Le courage de l’incertitude

Alekseï croyait autrefois que la vie était une suite de lignes d’arrivée : chaque question résolue ouvrait un nouveau niveau, comme s’il jouait à une énigme logique sur son téléphone sous la table lors de dîners de famille (eh bien, soyons honnêtes, si quelqu’un peut aligner trois poivrons d’affilée, on pourrait bien lui décerner une médaille). Mais avec les années, les réponses arrivaient – diplômes, postes, reconnaissance de gens dont il ne se rappelait parfois même plus le nom – et cela lui procurait de moins en moins de satisfaction.

Derrière tous ces jalons imposés par la société — parents, mentors, collègues qui poussent « sur la bonne voie » — il ressentait une démangeaison qu’aucune récompense extérieure ne pouvait calmer. Certes, il pouvait colorier son agenda jusqu’à trouer la page, mais cette vie lui appartenait-elle vraiment, ou se contentait-il de colorier l’ébauche de quelqu’un d’autre ?

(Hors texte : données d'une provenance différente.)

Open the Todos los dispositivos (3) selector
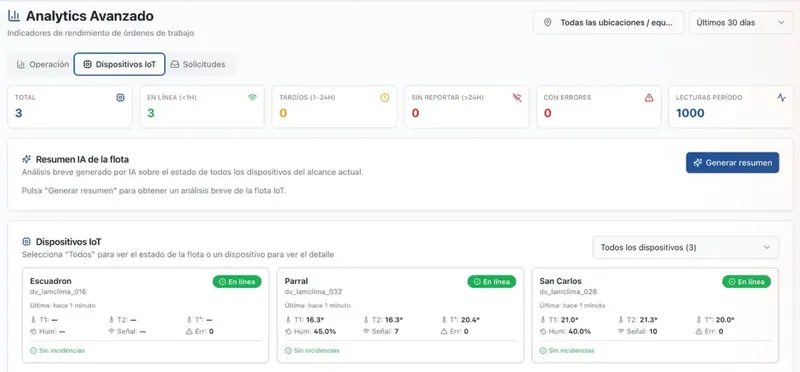The image size is (800, 372). coord(686,247)
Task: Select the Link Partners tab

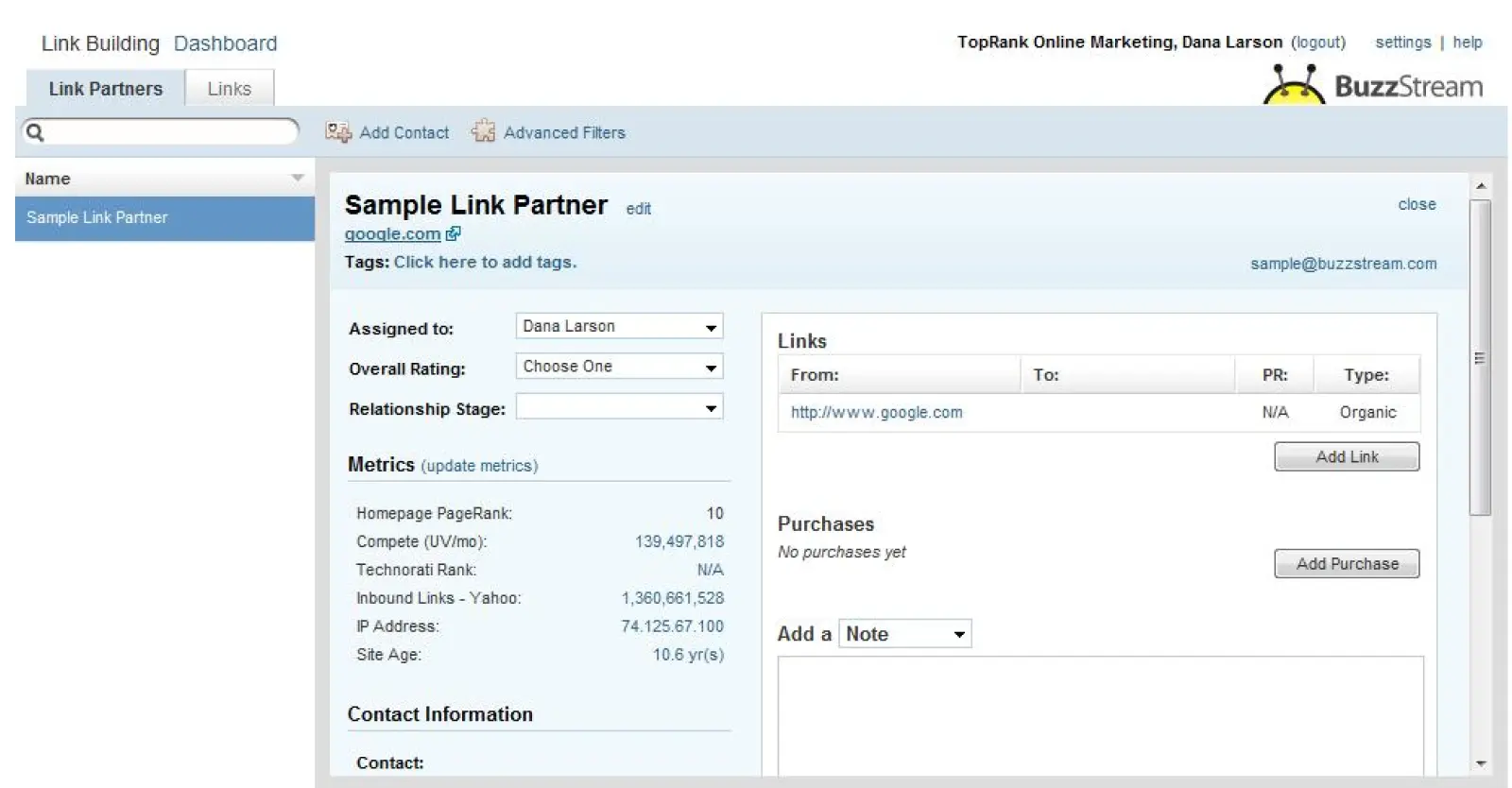Action: tap(105, 89)
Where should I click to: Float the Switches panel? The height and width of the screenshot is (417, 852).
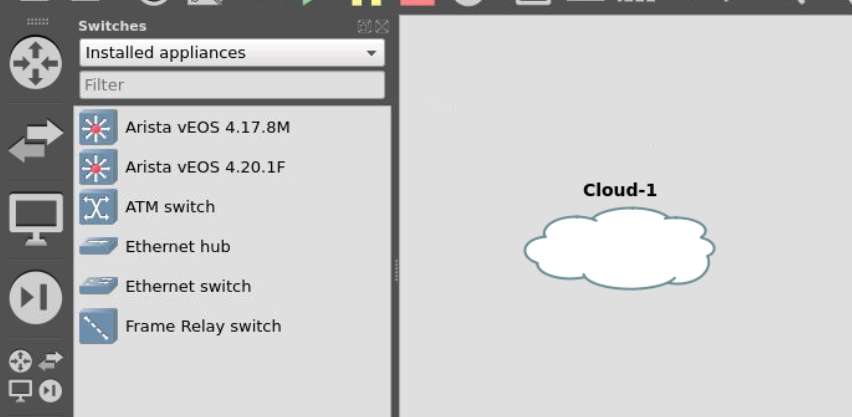pyautogui.click(x=365, y=27)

Avec l’aide d’un psychologue attentionné (celui qui sert toujours le thé au lieu de donner des conseils), Alekseï a osé faire la chose la plus effrayante : cesser de fuir son incertitude et essayer de s’asseoir un moment à ses côtés. Au début, il en était effrayé. Et si, dans ce brouillard mental, il ne découvrait qu’un désordre encore plus grand ? Ou (pire encore) une vocation inattendue : élever des lamas au Pérou ? (Sa mère ne l’aurait pas pardonné, même pour des lamas).

Et puis quelque chose d’étrange s’est produit : plus Alekseï laissait résonner ses doutes — en notant ses questions dans un carnet, en rentrant chez lui par un chemin inconnu, en s’autorisant à ressentir à la fois regrets et espoir — moins ces doutes semblaient menaçants. Il a compris que chaque tourment irrésolu n’est pas une défaite, mais une invitation silencieuse, un discret « deviens l’auteur de ta propre vie, pas à pas ».

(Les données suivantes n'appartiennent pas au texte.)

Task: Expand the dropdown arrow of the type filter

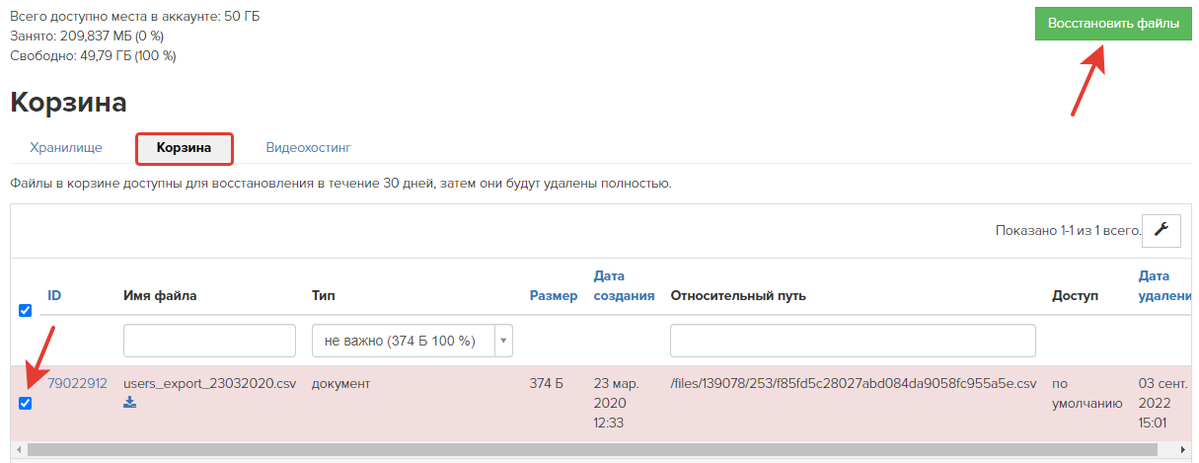Action: click(x=503, y=341)
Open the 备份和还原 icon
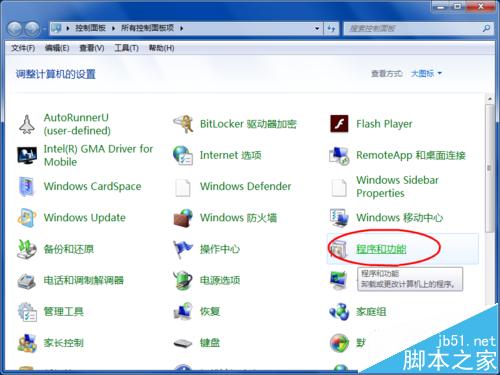The image size is (500, 375). pos(27,249)
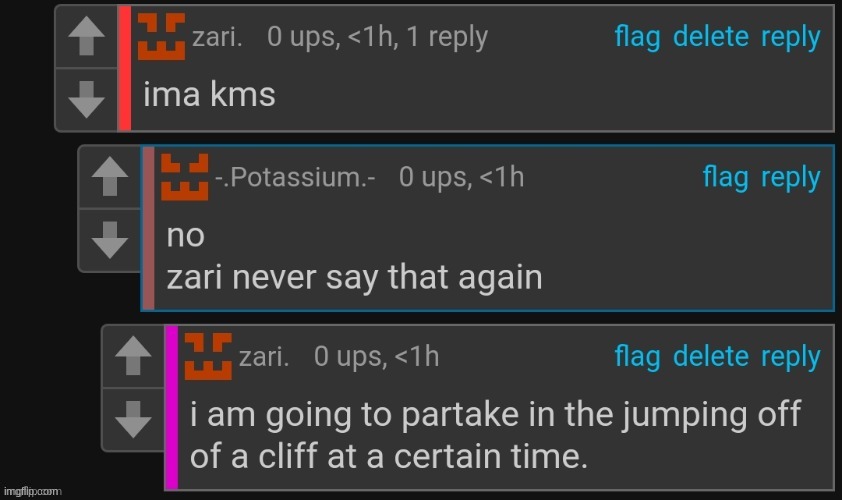Downvote the -.Potassium.- comment
The width and height of the screenshot is (842, 500).
110,239
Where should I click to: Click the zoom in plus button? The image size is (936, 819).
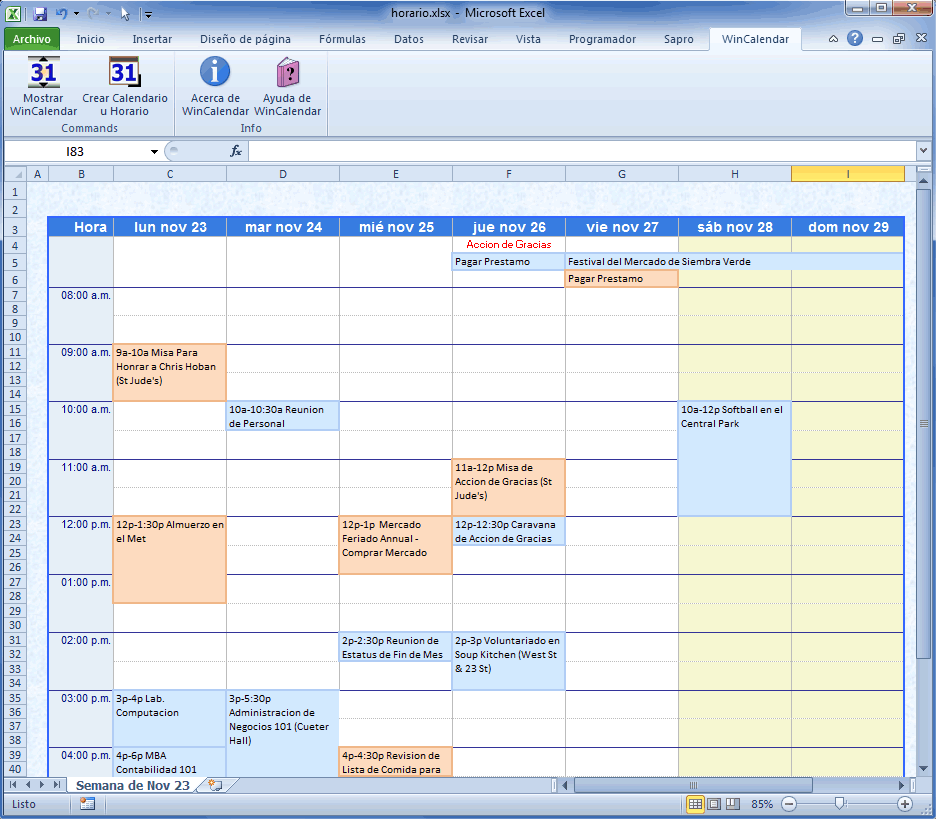pos(905,804)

Il s’est essayé à de petites pratiques : ne pas se forcer à trouver des réponses rapides, lire un poème avant de commencer sa journée de travail (même si cela impliquait parfois d’être en retard), voir des amis qui écoutent plutôt que d’applaudir. Chacun de ces gestes disait à son esprit inquiet : il n’y a pas de honte à ne pas savoir — l’important est de ne jamais cesser de chercher.

La clarté n’est pas venue tout de suite, mais Alekseï a remarqué que l’angoisse s’atténue si on s’accorde le droit de rester un moment dans une pièce avec l’inconnu, une tasse de thé à la main. (Il a aussi compris qu’il existe trois variétés de poivrons suffisantes pour n’importe quelle soupe, et qu’en ajouter une quatrième, c’est déjà inviter la mélancolie existentielle par la porte de la cuisine).

Alors si toi aussi tu te trouves soudain à la frontière entre le regret et la curiosité, au début d’un changement ou face à une question sans réponse, sache que tu n’es ni seul ni égaré. Comme Alekseï, tu participes à l’art ancestral de devenir : tu laisses la graine de sens mûrir à son rythme, tu honores ton histoire — même si la carte est encore vide.

Car un jardin s’épanouit non pas parce qu’on lui a imposé une date butoir, mais suivant ses rythmes feutrés. (Au fait, Alekseï n’est jamais parti au Pérou — il a décidé que les lamas avaient besoin d’un maître avec un meilleur sens de l’orientation et moins de penchant pour les grignotages nocturnes).

Question pour réfléchir :
Si cette nuit tu es avide de réponses immédiates, demande-toi doucement :
Quelle petite question puis-je accepter, sans me presser de la résoudre, sachant qu’elle peut discrètement me conduire à la vie que je désire — la mienne ?

Parfois, une page blanche est déjà le début d’un nouveau chapitre. Et si jamais tu te perds, souviens-toi que même les meilleures recettes ont commencé avec un cuisinier qui a osé essayer avant que les instructions ne fassent sens.